Via forbes.com by Monte Burke, Forbes Staff
You have to hand it to Kevin Plank, the 39 year-old founder and CEO of Under Armour: He doesn’t do anything meekly. This afternoon, in a cool, dark warehouse on a 97-degree day in Midtown Manhattan, Plank introduced Under Armour’s latest product, the UA Spine shoe, which will be available to the public on July 9th. Alongside him were three of his star endorsers: the New England Patriots’ Tom Brady, the U.S. Ski Team’s Lindsey Vonn and the Charlotte Bobcats’ Kemba Walker. “This will be our biggest marketing push ever,” Plank said.
Plank likes dramatic products and equally dramatic introductions. Back in 2005 when he was preparing to take the company public, he started every investor presentation the same way: He bolted to the stage, took a Russell Athletic cotton T-shirt and soaked it in a bucket of water. Then he hauled out the heavy, sopping-wet shirt and slapped it on a table.
“Cotton is the enemy,” Plank would growl at the men in suits as he introduced his synthetic sweat-wicking shirts.
Then in 2011, Plank did “a complete about-face” when he introduced Charged Cotton into his line, something he says his customers wanted. Brady figured prominently in the launch of that specially-designed water-repellent cotton.
Brady will figure in this roll-out, too. Plank expects to spend somewhere north of $10 million marketing these new shoes in a campaign that will include print, digital, social media and televised elements. The shoe, which based on the function of the human spine, is designed to be light (9.7 ounces) and flexible. The line of shoes will initially hit the running category, but Plank says baseball, basketball and football shoes are not far behind.

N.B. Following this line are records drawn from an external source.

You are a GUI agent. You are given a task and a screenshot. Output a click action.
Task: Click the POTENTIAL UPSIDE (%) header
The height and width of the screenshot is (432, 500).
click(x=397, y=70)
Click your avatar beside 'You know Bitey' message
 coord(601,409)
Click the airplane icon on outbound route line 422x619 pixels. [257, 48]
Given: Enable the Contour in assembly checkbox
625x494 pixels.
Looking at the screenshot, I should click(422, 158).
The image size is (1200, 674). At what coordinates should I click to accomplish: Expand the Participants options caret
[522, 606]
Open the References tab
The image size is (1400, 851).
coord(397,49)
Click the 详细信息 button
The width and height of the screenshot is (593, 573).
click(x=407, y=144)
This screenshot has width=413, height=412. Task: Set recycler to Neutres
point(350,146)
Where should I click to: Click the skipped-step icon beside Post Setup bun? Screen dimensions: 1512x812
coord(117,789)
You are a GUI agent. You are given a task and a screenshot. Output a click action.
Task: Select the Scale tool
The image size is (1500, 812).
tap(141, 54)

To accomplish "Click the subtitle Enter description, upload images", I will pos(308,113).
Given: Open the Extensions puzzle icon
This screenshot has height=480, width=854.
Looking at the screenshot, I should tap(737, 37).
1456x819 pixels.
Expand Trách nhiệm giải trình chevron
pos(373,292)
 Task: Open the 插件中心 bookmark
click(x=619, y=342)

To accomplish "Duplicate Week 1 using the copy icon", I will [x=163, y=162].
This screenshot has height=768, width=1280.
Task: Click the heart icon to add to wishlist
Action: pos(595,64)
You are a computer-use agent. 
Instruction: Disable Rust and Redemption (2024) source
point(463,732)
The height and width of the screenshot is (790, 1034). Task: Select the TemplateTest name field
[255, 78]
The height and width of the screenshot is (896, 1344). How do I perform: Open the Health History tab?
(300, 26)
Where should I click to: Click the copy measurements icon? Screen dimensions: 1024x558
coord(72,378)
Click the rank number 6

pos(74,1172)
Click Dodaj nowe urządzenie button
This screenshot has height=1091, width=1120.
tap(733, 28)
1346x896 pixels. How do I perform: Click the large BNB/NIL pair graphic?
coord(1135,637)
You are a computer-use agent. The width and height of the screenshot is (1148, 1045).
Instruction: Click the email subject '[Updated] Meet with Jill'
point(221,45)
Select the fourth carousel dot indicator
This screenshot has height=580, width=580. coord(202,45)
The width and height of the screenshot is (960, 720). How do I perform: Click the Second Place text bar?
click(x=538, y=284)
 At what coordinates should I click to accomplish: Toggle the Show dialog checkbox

Brady, 34, was introduced by Plank first. He is by far Under Armour’s most heralded athlete to date. Once normal-sized for an NFL quarterback, Brady seems now to be almost slight when compared with the position’s Cam Newtons and Ben Roethlisbergers. He strolled out in jeans and an Under Armour pullover, sporting a boy’s summer haircut, short on the sides and neatly combed on the top. With Brady, Plank nearly pulled a neat double during last year’s NFL season: he signed the number one draft pick (Newton) and was a Wes Welker catch or Tom Brady throw away (depending upon your sympathies) from also boasting the Super Bowl-winning quarterback.
Vonn came on next. The 27 year-old is coming off a season on triumph and sorrow. She won her fourth overall World Cup title this year, but also divorced her husband of four years. Vonn has a particular American kind of beauty: big-boned, apple-cheeked, with blue eyes and blond tresses that fall over her shoulders. She is one of Under Armour’s longest-standing endorsers, since 2006. “I remember when you were talking about hitting the $1 billion mark,” she told Plank.
Then came Kemba Walker, the 22 year-old Charlotte Bobcats rookie and, strangely, only a few inches taller than the 5’ 10” Vonn. Walker talked about being humbled in his rookie NBA season. He went from the Most Outstanding Player of the NCAA national champion University of Connecticut to enduring the single worst season in NBA history with the Bobcats. “I was used to being the best player on the court,” said the soft-spoken Walker. “Then all of a sudden, I’m guarding LeBron James.”
“Who?” Plank said immediately (James is, of course, a Nike guy.)
Plank has created a remarkable company. When he founded Under Armour in 1996, the company had $17,000 in revenues. Last year, it brought in $1.5 billion. That’s still a fraction of Nike’s $20 billion in revenues. But Under Armour keeps pushing. As Plank told me in 2011, “Time is on our side. Last year Nike was 25 times our size. This year they’ll be 20 times our size, next year 17 times. Which math will you bet on?”